Task to carry out:
As the answer, give a copy of each line below that includes the word "agent".

START Exercise materials

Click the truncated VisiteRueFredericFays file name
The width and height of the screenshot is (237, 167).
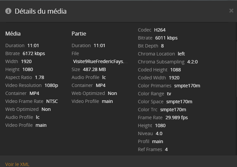click(100, 61)
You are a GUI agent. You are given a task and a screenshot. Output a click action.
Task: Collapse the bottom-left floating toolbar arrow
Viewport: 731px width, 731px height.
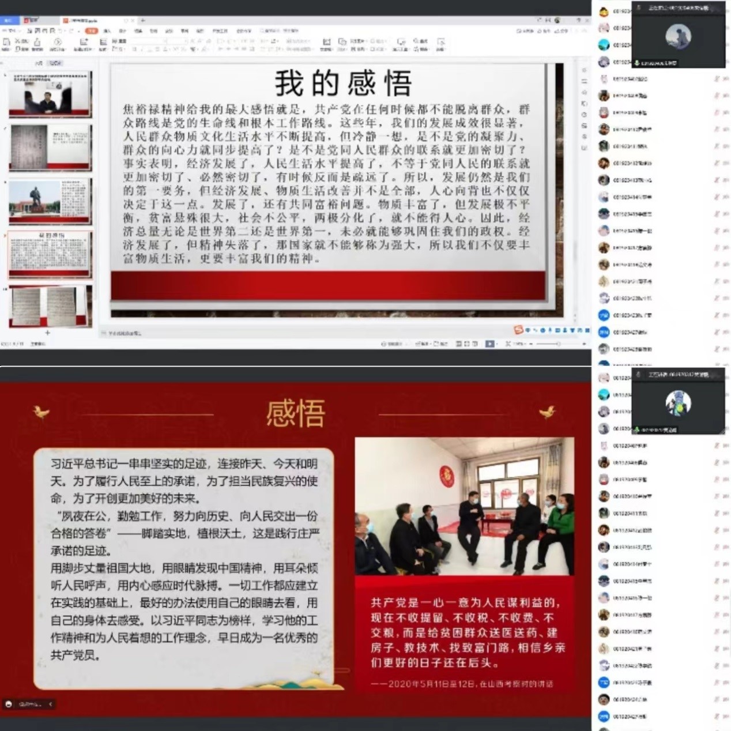[50, 704]
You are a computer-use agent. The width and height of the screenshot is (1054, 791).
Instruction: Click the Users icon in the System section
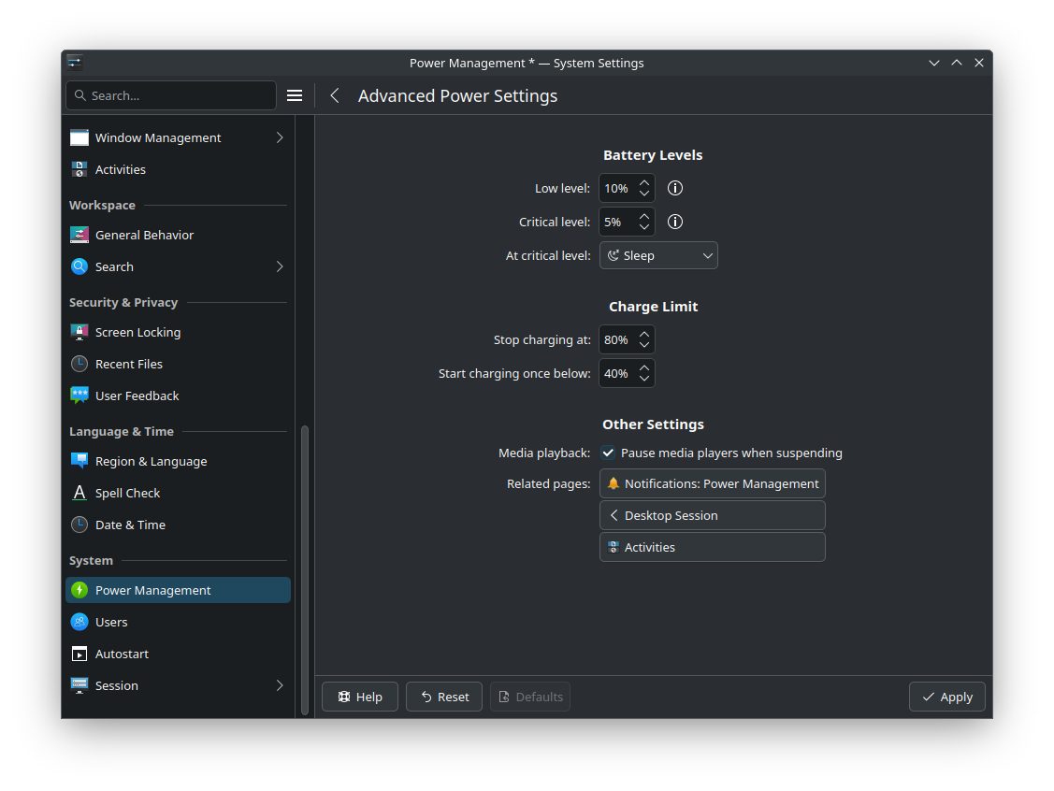tap(79, 622)
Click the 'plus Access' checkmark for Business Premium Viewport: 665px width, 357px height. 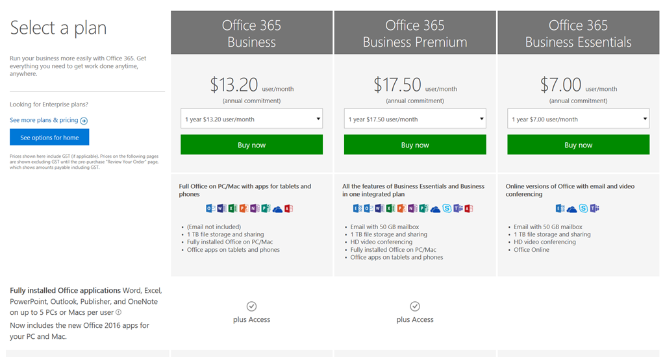point(415,306)
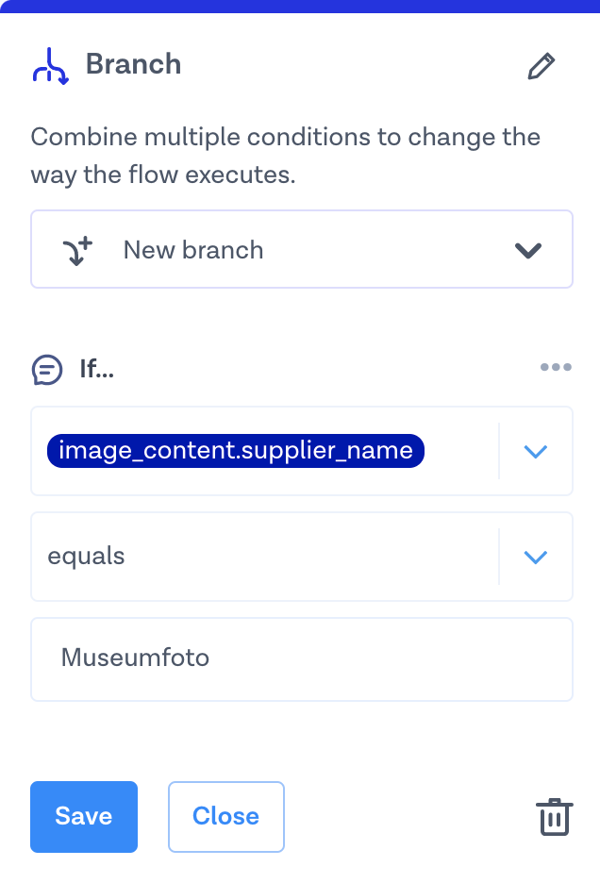Click the Branch flow icon in the header
The image size is (600, 883).
[50, 65]
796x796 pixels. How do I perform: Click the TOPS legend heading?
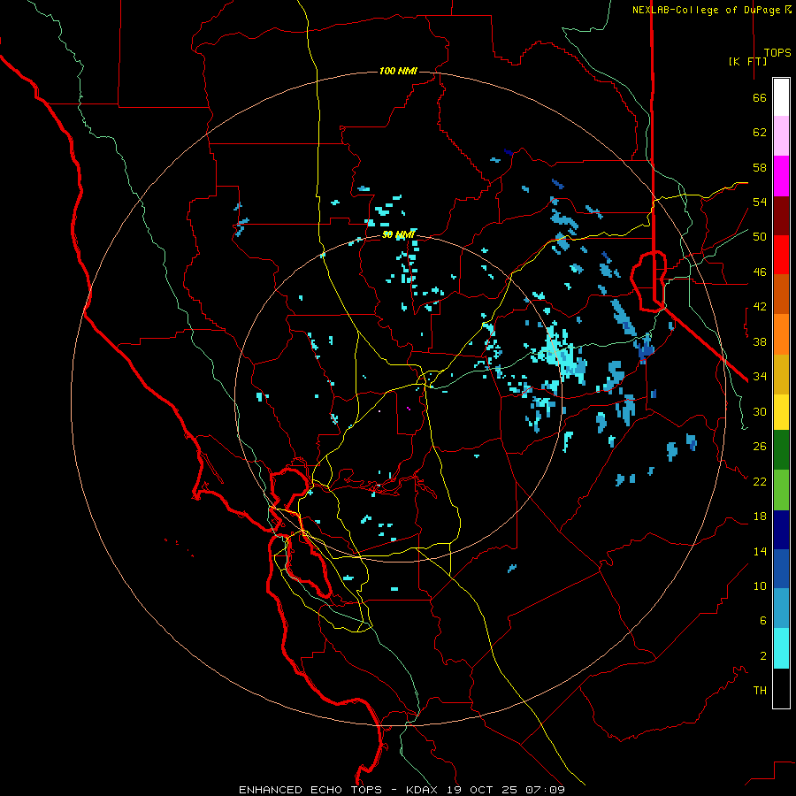pyautogui.click(x=777, y=53)
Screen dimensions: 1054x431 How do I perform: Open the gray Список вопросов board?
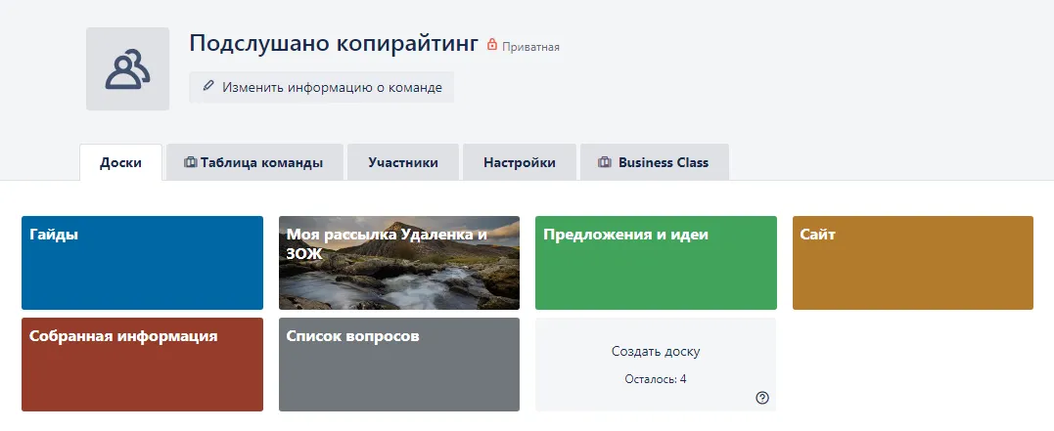click(398, 365)
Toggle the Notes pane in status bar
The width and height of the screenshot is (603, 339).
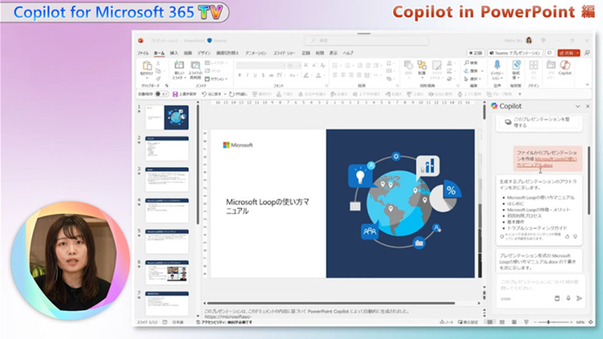point(446,322)
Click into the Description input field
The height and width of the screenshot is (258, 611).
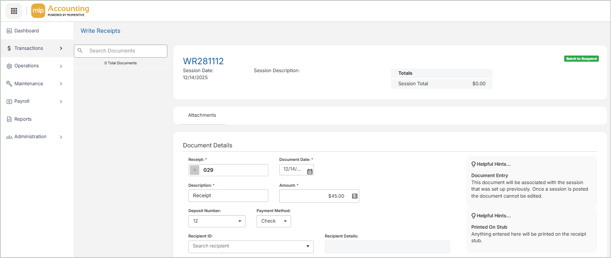click(x=228, y=196)
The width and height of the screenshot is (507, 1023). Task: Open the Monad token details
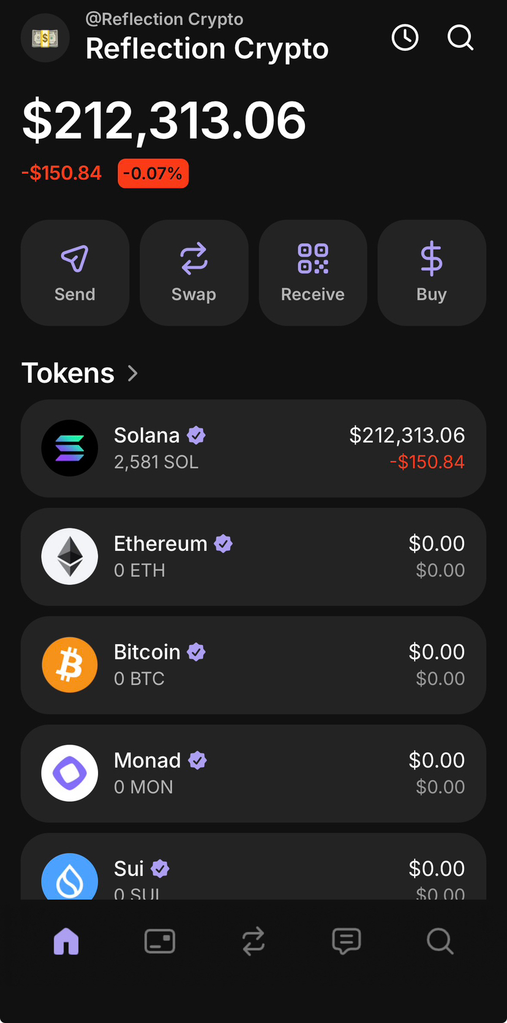[254, 774]
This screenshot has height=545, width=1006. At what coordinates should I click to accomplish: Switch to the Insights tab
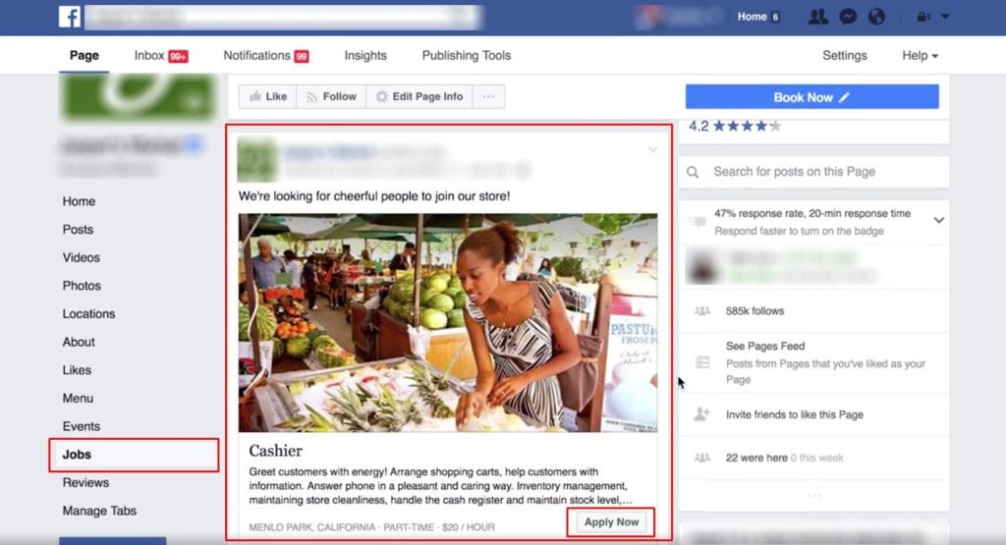point(365,56)
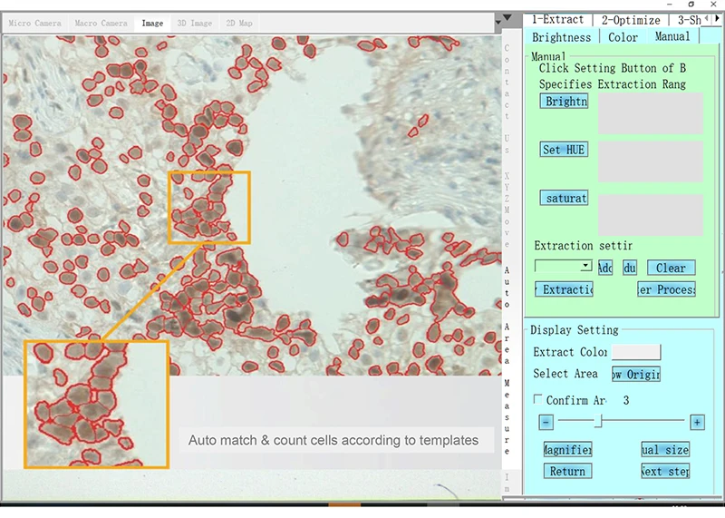Click the Clear button
Viewport: 725px width, 518px height.
coord(671,268)
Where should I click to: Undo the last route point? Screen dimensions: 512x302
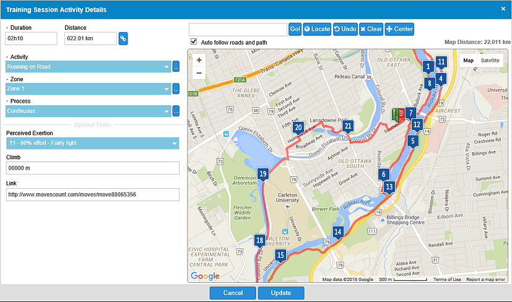pyautogui.click(x=345, y=29)
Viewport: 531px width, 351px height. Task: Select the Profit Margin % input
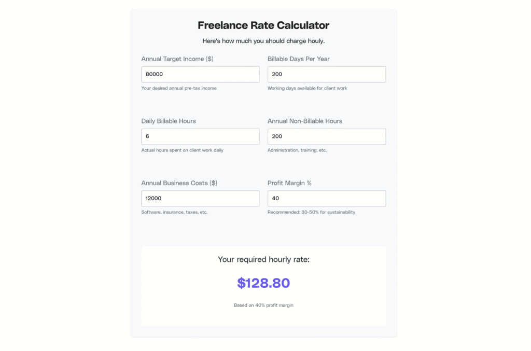[326, 198]
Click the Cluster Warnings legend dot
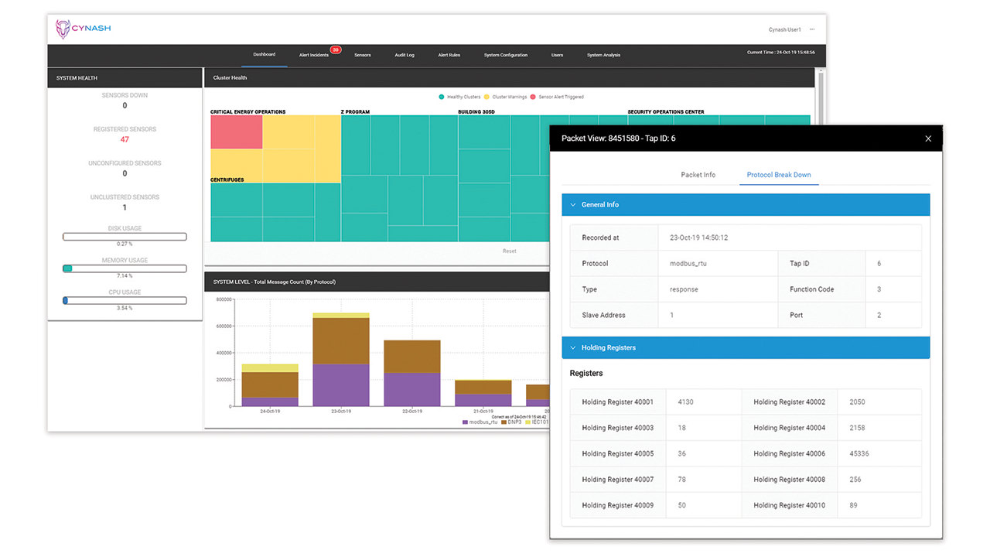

END Exercise materials

Result:
You are a GUI agent. You are given a task and a screenshot. Output a click action.
You are a computer-use agent. The width and height of the screenshot is (1054, 791).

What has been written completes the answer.